アルジェリアの日本人拘束事件の様子が大分はっきりしてきた。一旦はアルジェリアで拘束事件が2件発生したと伝えられたが、とどのつまりは日本人が拘束されたイナメナスの一件だけということが分った。
拘束され人質とされた日揮㈱の現地日本人スタッフの数は5人から3人に訂正された。カタールのアルジャジーラ放送によるとその内の一人は怪我をしているという。アルジェリアの南のマリ北部で活動しているイスラム系武装集団に対するフランス空軍の襲撃が、施設を襲った直接の原因だと犯人らは主張し、フランス軍のアルジェリアからの撤退を要求している。誘拐された40人を超える人々の中には、日本人以外に多くの外国人が含まれている関係上、安全第一を旨として日本政府も関係国と連携して一日も早い解決に努めて欲しいものである。
さて、昨日から今日にかけて新聞紙上には、突出した政治的、社会的、文化的ニュースが目立つ。今日は阪神大震災からちょうど18年目である。早いものである。
唖然とさせられたのは何が目的なのか、鳩山由紀夫・元首相が不意に中国を訪問し、楊外相ら中国要人と会談して日本政府の考えとは相容れない、尖閣諸島が係争地であることを両国が認めた上で解決を図るべきとの個人的見解を中国側に伝えたことである。当然政府は遺憾の意を表明したが、宇宙人・鳩山氏の真意はまったく理解できない。「日本維新の会」古賀茂明氏もテレビ番組で鳩山氏の軽佻浮薄な言動をこき下ろし、中国政府に対して鳩山氏の言動を真面目に取り扱わないで欲しいとまで述べていた。世界中あちこちで「元首相」故の信頼感のある手形を切って、国家国民に迷惑をかけ、都合良く自己主張するのは好い加減にしてもらいたいものである。
連日事故続きの新型航空機、ボーイング787が遂にアメリカ連邦航空局によって運航停止命令が出された。現在飛行している同型機は世界で49機だが、その内全日空が17機、日航が7機も抱えており、両航空会社は代替機の調達に頭を痛めることになりそうだ。
文化面では、今年度下半期(第148回)芥川賞に史上最年長の黒田夏子氏「abさんご」が選ばれた。
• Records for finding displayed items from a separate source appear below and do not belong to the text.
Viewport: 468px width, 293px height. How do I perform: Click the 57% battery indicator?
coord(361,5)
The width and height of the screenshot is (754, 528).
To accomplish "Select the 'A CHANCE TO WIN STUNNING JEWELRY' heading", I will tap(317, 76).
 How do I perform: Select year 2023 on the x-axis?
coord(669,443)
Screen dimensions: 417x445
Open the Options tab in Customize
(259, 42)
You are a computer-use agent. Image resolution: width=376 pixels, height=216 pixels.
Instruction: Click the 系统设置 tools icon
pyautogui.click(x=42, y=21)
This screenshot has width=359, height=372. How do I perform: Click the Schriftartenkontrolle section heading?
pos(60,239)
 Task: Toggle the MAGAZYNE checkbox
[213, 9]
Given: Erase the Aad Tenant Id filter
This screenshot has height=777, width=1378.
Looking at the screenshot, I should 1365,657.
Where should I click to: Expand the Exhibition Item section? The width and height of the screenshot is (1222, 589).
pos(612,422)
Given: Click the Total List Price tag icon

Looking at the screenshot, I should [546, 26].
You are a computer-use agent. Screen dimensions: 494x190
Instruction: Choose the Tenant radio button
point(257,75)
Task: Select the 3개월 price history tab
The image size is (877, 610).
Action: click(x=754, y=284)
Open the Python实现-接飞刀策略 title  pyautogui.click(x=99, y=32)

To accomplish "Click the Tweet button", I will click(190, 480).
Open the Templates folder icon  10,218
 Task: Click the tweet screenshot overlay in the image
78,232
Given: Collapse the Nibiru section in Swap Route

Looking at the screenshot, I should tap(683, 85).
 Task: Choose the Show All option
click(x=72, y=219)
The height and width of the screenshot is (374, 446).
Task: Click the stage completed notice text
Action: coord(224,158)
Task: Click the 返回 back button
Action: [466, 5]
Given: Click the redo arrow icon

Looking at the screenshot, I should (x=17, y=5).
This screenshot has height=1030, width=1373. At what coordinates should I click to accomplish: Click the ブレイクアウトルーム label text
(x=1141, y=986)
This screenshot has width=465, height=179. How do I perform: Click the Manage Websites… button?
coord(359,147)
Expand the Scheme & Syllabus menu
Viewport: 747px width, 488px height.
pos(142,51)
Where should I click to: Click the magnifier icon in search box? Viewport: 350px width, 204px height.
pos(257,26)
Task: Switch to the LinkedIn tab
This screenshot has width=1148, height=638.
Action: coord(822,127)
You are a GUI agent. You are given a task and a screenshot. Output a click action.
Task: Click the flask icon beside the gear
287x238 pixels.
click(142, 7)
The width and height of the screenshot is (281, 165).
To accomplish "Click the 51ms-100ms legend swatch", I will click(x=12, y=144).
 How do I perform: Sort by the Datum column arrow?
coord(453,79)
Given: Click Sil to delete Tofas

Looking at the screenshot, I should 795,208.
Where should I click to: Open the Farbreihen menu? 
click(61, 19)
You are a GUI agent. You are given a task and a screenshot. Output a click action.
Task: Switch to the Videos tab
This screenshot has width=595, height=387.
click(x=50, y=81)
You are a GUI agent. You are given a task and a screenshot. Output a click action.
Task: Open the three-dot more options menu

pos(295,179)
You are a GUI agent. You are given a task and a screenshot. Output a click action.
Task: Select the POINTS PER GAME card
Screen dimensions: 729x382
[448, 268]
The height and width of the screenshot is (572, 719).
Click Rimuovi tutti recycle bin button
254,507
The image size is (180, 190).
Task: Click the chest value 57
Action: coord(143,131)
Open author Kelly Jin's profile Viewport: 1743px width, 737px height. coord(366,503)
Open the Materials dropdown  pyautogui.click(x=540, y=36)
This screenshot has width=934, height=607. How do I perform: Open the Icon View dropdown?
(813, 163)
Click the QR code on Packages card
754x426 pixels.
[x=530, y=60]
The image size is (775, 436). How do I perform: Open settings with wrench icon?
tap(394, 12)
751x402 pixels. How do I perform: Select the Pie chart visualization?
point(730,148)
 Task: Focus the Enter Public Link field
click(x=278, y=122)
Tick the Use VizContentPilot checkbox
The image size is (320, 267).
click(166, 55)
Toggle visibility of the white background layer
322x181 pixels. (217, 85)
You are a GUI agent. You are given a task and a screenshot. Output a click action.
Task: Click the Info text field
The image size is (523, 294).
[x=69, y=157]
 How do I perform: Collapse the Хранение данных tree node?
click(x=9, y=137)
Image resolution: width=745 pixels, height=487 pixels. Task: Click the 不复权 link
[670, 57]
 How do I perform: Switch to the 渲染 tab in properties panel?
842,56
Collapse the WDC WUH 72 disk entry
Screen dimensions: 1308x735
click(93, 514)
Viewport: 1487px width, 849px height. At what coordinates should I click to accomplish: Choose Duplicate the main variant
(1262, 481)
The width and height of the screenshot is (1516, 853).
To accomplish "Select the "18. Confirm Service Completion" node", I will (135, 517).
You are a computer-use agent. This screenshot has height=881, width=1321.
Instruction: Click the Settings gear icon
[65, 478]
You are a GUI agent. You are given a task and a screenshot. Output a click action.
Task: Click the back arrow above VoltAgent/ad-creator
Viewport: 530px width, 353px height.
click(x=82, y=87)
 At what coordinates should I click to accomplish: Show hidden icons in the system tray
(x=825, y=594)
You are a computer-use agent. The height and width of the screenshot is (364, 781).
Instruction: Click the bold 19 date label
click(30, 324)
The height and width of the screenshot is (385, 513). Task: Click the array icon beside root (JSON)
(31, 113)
昨年日本旅行作家協会会長・下重暁子さんから早稲田の親しい同級生が自分と同じ年齢で「早稲田文学新人賞」を受賞したと言って感激し喜んでおられたが、それが黒田氏であり、この作品だったのだ。それが今日偶々下重さんから寒中見舞いの便りを受け取った。「この一句-108人の俳人たち」を3月に大和書房から出されるとか。
かつてのヌーヴェル・ヴァーグ監督・大島渚氏が一昨日亡くなられた。個性的な監督で、特に「愛のコリーダ」「日本の夜と霧」「戦場のメリークリスマス」などの話題作を次々と製作し、世界的にも注目された。中でも、「日本の夜と霧」は公開後、僅か4日で松竹が一方的に上映中止を決めたため、松竹を辞め自主映画会社を創立して話題となった。残念ながら私はどの大島作品も観ていないが、2度までも倒れながら、小山明子夫人に支えられてカムバックした存在感のある実力派監督だった。序ながら、大島監督の子息・武氏は湘南高の25年後輩に当る。
いま午後10時となったが、臨時ニュースとしてロイターとアルジャジーラが伝えたところによると、アルジェリア軍が石油施設へ強行突破して、アルジェリアの人質の内日本人2人を含む25人が解放されたとの緊急ニュースが入った。まもなく官房長官記者会見が開かれるようだ。大分情報が錯綜しているようだが、事実であることを祈りたい。
ところが、10時半になってまた驚くような逆転ニュースが入ってきた。どうも輻輳して分り難いが、今度は人質35人が殺害されたとの情報が伝えられた。何が何やらさっぱり分らない。一瞬先は闇である。まさに「日本の夜と霧」となってしまった。